Chères consoeurs, chers confrères,
Comme vous l’avez sans doute appris, j’ai été élu président de la section française de l’Association des journalistes européens (AJE) en 2008.
Je considère que l’AJE remplit un vide béant. Les rédacteurs chargés de suivre l’actualité européenne forment une catégorie bien particulière de spécialistes qui souffre d’un manque évident de
reconnaissance au sein de leur rédaction. Je sais, par expérience, que la couverture européenne est au mieux considérée comme particulièrement ennuyeuse, même si elle est encore jugée nécessaire
(mais pour combien de temps ?). Au pire, je crois que je vais en rester là …
La mise en réseau de l’ensemble de ces spécialistes très particuliers, toujours passionnés par leur sujet, me semble donc une nécessité, à la fois pour créer un contact entre nous,
échanger nos expériences et, tout simplement, exister comme corps spécifique : le grand reporter ou le journaliste politique jouisse d’un tel statut, pas le journaliste européen. Nous
pouvons et nous travaillons à changer cela.

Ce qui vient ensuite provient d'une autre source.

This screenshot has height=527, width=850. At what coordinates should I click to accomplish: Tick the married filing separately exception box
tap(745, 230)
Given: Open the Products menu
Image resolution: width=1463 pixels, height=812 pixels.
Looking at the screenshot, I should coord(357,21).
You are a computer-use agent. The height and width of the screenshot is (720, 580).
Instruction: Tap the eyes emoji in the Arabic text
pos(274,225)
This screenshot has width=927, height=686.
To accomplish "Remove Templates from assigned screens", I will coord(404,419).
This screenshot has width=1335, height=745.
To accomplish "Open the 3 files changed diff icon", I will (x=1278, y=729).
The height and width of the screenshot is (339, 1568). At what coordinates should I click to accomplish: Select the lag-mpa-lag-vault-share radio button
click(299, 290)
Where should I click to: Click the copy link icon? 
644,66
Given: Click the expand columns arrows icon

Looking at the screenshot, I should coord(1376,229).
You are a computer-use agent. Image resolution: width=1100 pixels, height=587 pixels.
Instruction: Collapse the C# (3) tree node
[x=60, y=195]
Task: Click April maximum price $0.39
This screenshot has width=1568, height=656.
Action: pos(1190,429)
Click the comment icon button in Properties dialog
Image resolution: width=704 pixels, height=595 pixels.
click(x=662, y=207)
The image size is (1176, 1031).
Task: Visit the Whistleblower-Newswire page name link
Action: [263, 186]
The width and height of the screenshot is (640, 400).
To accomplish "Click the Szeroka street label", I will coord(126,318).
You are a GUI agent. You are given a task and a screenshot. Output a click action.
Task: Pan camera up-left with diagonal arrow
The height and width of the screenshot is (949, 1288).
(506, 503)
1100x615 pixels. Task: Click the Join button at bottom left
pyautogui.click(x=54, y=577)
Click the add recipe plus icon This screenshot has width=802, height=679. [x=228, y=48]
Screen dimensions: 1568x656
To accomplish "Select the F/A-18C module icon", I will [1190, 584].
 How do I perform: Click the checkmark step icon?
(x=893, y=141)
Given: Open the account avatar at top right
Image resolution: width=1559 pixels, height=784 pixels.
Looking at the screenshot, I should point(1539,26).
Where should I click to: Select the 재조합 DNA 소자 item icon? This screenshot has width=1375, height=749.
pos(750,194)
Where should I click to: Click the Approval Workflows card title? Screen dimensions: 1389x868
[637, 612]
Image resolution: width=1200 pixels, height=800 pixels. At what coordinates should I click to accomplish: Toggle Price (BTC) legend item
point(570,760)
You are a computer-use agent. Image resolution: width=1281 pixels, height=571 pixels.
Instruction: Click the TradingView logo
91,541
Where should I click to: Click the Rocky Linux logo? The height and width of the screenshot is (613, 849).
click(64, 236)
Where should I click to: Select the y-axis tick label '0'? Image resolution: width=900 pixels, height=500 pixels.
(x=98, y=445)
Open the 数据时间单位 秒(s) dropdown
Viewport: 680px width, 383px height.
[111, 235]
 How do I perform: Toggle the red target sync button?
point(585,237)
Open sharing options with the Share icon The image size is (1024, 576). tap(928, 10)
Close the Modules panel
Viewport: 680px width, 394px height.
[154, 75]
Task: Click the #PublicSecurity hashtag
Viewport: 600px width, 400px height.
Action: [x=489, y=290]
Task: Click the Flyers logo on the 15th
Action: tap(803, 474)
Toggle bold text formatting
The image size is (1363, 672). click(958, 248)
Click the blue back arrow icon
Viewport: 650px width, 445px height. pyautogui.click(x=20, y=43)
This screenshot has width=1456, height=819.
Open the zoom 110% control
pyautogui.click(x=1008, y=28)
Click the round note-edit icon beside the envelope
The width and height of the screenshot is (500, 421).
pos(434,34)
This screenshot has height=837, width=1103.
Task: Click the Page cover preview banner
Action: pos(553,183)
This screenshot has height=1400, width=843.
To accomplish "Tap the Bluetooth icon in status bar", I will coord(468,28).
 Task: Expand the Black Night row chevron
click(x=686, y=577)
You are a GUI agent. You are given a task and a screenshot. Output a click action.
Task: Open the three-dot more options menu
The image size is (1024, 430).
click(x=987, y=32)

Il ne s’agit pas de créer un énième syndicat ou de prendre la place d’associations plus spécifiques. Non, il s’agit simplement de nous regrouper, de nous faire connaître, de peser. Et pour cela l’AJE dispose d’un moyen, le prix Louise Weiss du journalisme européen qui récompense les meilleurs journalistes confirmés et les jeunes talents. J’ai l’ambition d’accroître la dotation et d’en faire un prix aussi incontournable que le prix Albert Londres.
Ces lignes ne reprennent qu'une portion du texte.